-------- RECORD EXTRACTS

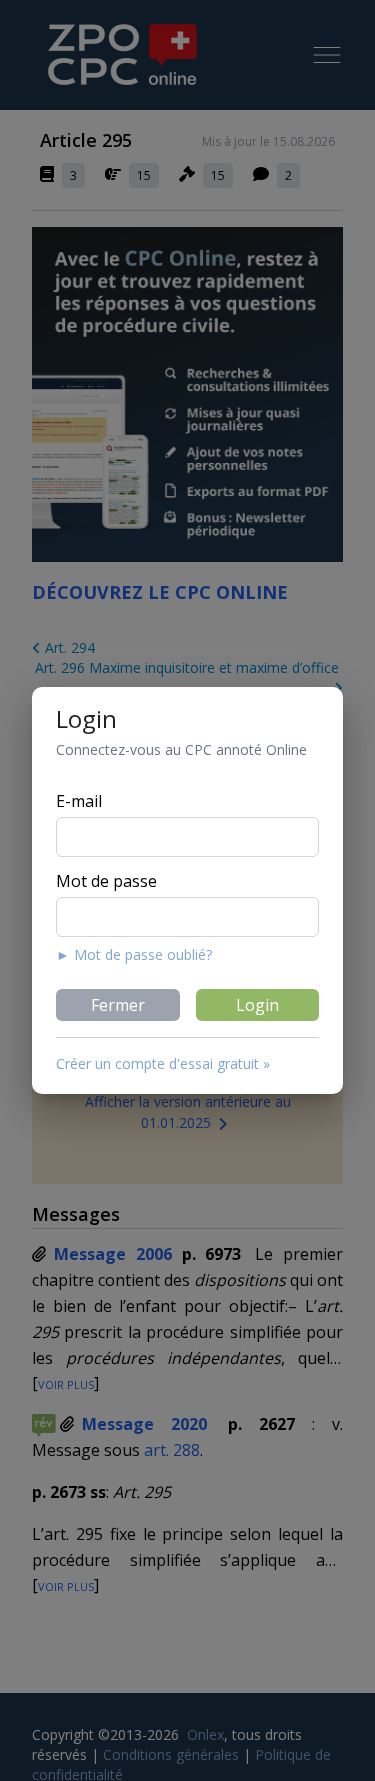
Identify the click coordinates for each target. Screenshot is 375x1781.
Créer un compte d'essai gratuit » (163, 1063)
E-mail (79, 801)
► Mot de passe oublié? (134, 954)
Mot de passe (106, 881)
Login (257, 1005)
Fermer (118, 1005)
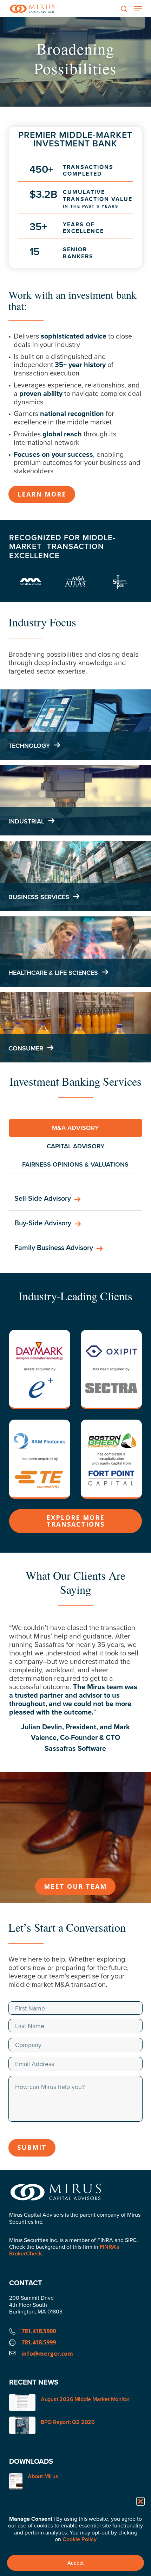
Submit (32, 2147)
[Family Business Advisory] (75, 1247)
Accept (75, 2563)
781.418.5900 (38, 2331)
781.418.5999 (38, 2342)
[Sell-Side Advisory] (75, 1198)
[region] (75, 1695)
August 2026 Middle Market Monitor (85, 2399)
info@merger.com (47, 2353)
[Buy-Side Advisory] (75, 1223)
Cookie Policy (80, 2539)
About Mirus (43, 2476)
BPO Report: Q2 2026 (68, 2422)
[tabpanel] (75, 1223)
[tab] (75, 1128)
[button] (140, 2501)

----------------
-------- RECORD EXTRACTS

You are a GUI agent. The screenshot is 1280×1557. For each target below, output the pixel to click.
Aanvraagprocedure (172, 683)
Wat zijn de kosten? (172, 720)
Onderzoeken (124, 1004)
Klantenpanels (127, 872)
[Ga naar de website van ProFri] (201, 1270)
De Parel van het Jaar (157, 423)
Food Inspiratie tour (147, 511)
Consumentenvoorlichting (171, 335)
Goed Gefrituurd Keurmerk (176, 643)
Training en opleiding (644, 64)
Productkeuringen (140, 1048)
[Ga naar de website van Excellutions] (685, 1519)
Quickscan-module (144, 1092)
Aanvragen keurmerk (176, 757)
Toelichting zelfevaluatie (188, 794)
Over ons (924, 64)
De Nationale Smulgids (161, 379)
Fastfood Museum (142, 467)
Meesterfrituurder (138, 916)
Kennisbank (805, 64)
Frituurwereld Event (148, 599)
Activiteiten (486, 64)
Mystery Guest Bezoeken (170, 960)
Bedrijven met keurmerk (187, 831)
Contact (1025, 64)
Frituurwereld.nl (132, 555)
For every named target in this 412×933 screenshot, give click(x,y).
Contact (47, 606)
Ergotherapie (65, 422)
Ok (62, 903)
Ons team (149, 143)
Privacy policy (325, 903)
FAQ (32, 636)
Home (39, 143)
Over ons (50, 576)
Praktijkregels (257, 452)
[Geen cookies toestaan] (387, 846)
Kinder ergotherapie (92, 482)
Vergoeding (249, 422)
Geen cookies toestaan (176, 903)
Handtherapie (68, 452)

----------------
-------- RECORD EXTRACTS

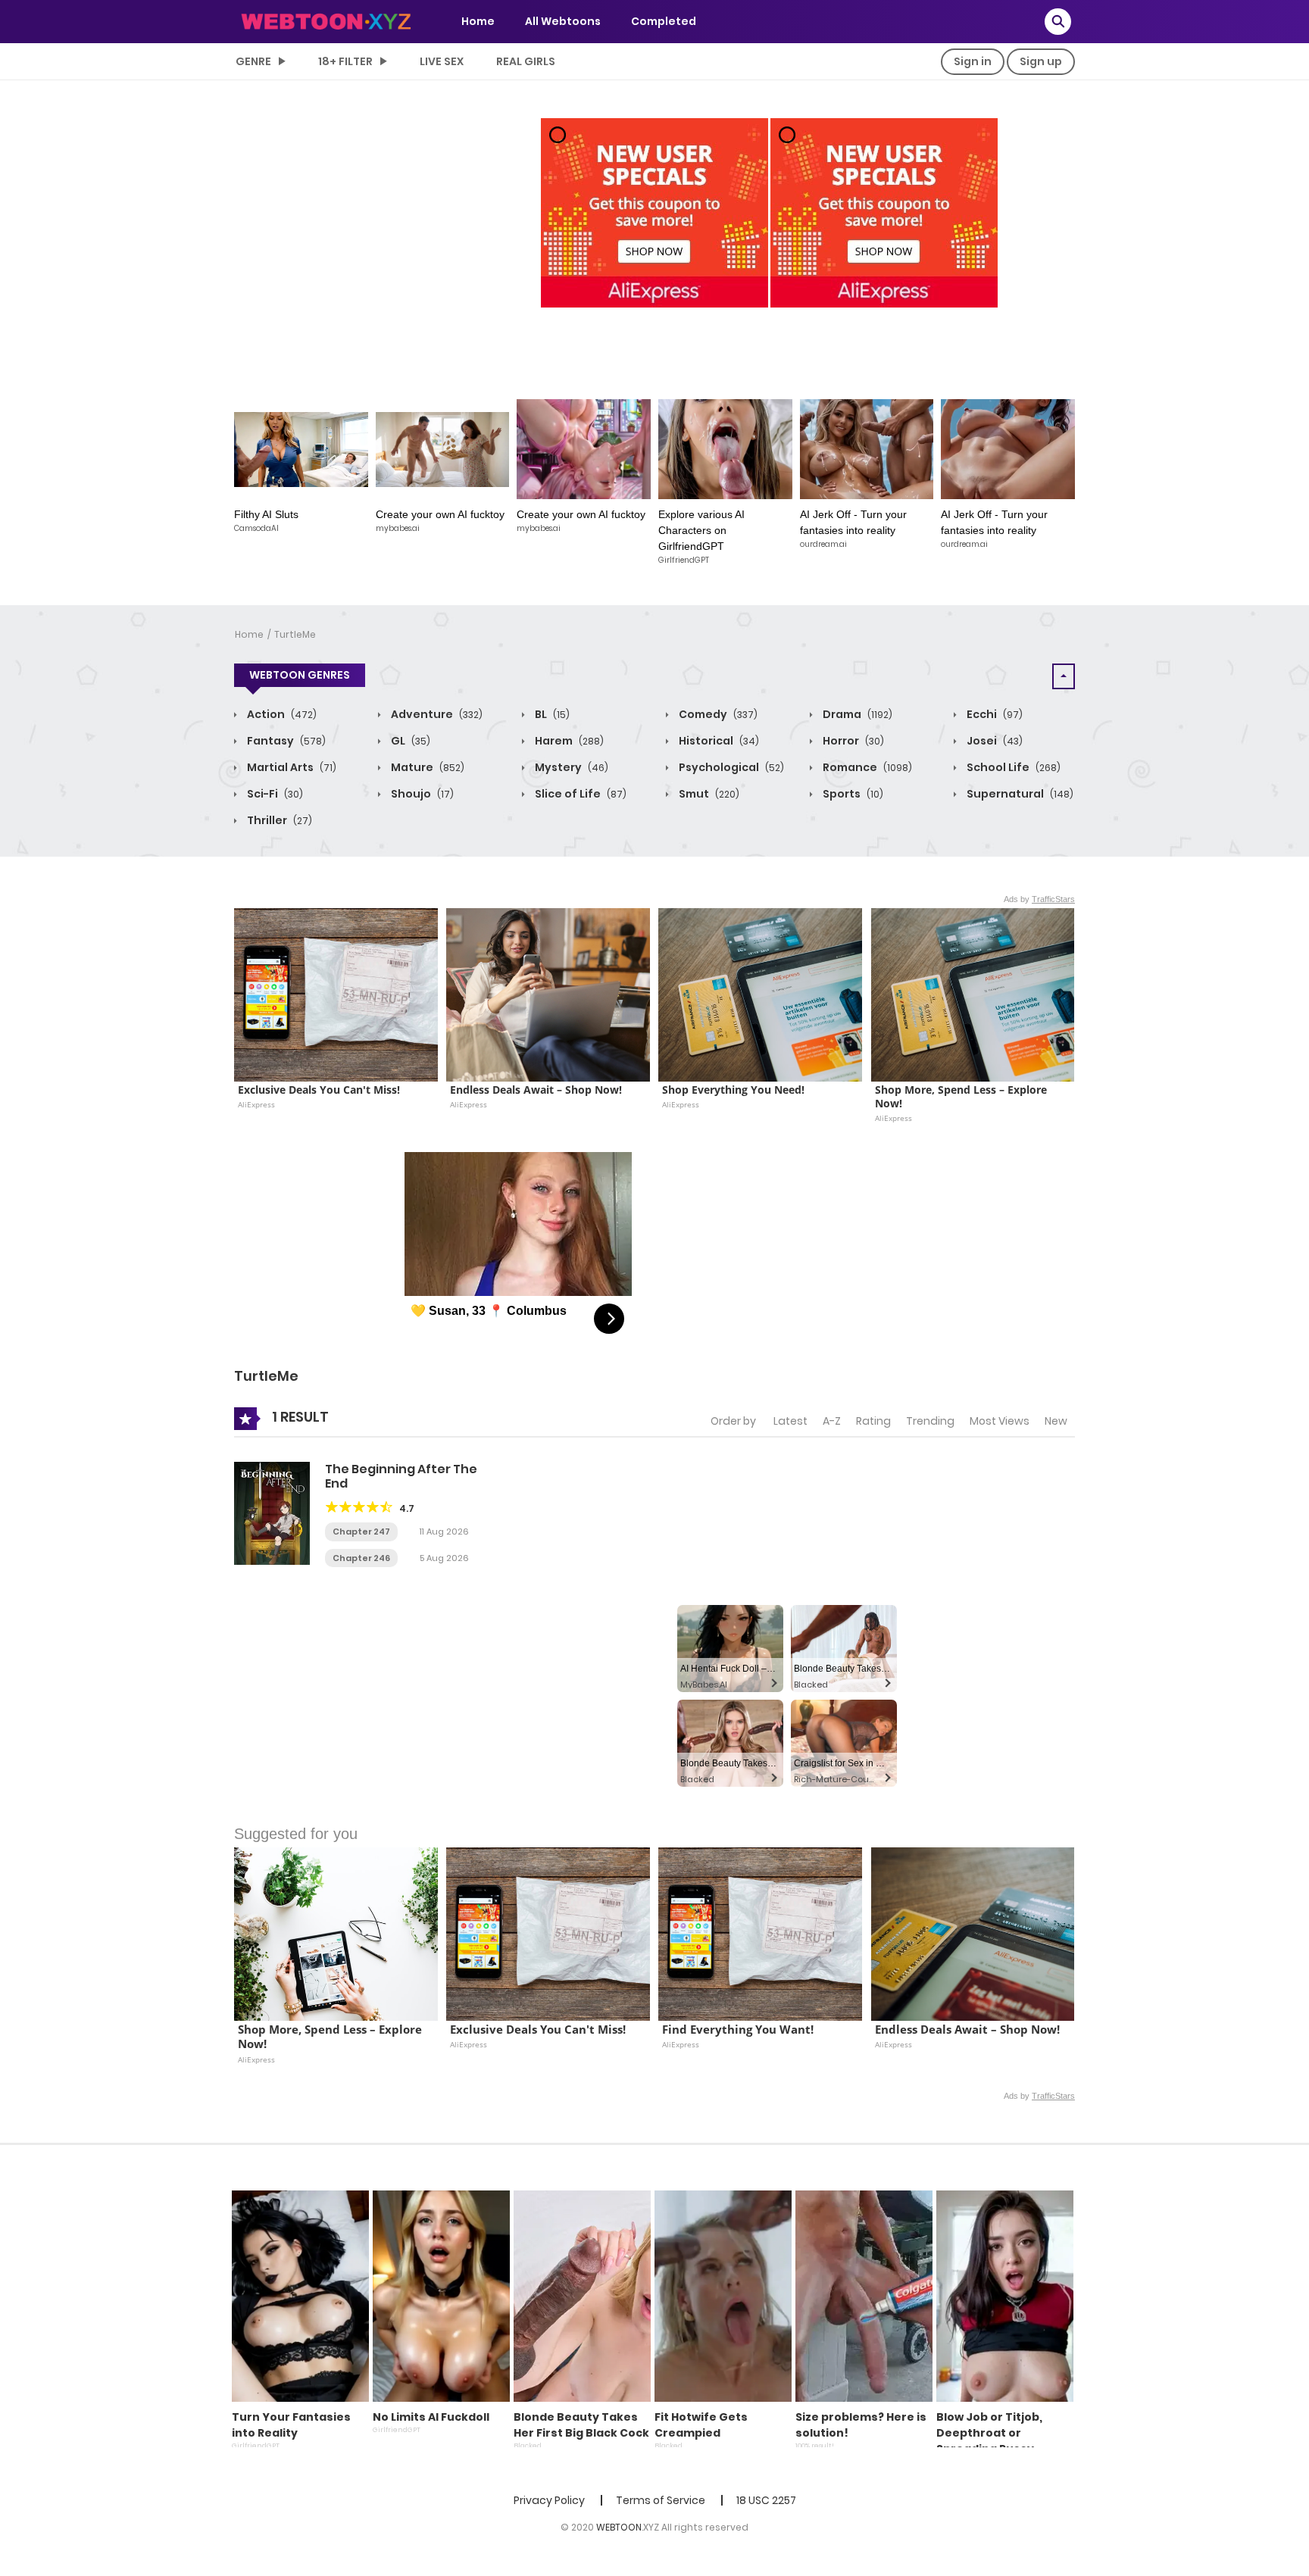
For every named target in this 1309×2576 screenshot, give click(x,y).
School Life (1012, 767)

----------------

The answer should consist of every line from the listing above that includes the word "each".

SOLUTION TO THIS EXERCISE:
Identify the click coordinates for each target. Screenshot is 375x1781.
You are a GUI agent. The screenshot is 1280×1557. For each target below, output the pixel to click.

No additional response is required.